What the task requires — If a line of the entries below includes the word "computer", it counts; state the total and nothing further.

══════

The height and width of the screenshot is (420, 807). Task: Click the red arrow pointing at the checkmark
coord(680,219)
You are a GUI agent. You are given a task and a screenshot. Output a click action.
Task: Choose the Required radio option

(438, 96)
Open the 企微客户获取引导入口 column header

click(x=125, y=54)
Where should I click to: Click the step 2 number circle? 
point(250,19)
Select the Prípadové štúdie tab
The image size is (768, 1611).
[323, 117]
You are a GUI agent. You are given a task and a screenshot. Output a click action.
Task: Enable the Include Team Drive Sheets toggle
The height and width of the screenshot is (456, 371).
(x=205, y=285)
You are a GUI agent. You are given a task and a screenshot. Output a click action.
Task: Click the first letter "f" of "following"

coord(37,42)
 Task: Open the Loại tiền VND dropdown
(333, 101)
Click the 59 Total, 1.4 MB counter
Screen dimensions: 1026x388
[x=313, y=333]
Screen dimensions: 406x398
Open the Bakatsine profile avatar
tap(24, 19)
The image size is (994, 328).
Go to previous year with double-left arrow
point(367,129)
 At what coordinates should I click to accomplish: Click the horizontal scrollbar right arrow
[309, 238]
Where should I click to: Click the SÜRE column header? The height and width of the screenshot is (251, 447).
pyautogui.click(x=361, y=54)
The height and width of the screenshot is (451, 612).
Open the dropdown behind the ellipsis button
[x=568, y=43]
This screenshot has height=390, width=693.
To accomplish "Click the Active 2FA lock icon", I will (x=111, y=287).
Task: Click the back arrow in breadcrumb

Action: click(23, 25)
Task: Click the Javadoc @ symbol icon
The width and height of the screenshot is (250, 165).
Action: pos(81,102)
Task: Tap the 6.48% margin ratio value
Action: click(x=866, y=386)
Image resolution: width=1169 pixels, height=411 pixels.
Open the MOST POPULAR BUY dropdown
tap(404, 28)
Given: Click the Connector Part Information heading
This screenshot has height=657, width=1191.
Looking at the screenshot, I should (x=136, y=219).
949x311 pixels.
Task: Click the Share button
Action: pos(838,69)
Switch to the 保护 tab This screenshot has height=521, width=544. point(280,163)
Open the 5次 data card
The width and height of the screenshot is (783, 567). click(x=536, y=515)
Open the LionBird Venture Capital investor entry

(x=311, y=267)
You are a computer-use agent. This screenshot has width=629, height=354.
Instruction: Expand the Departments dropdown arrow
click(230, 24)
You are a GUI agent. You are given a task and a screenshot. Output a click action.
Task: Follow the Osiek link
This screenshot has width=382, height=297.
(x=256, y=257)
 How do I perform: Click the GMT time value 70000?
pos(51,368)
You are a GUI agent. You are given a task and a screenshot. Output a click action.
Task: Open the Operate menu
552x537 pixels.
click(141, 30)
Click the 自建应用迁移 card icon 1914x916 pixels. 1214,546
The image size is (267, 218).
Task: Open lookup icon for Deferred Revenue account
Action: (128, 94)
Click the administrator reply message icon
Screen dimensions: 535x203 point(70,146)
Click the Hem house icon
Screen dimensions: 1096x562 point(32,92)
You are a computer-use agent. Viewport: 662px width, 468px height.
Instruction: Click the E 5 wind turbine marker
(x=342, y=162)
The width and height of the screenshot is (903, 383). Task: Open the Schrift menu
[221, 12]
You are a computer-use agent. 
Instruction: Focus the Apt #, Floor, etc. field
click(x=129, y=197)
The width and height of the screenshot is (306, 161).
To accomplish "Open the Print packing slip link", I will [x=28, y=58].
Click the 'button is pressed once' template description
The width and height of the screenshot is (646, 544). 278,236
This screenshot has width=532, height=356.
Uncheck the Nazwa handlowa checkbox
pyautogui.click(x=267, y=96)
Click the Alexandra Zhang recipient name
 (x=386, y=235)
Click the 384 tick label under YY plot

══════

Reply to the task — 3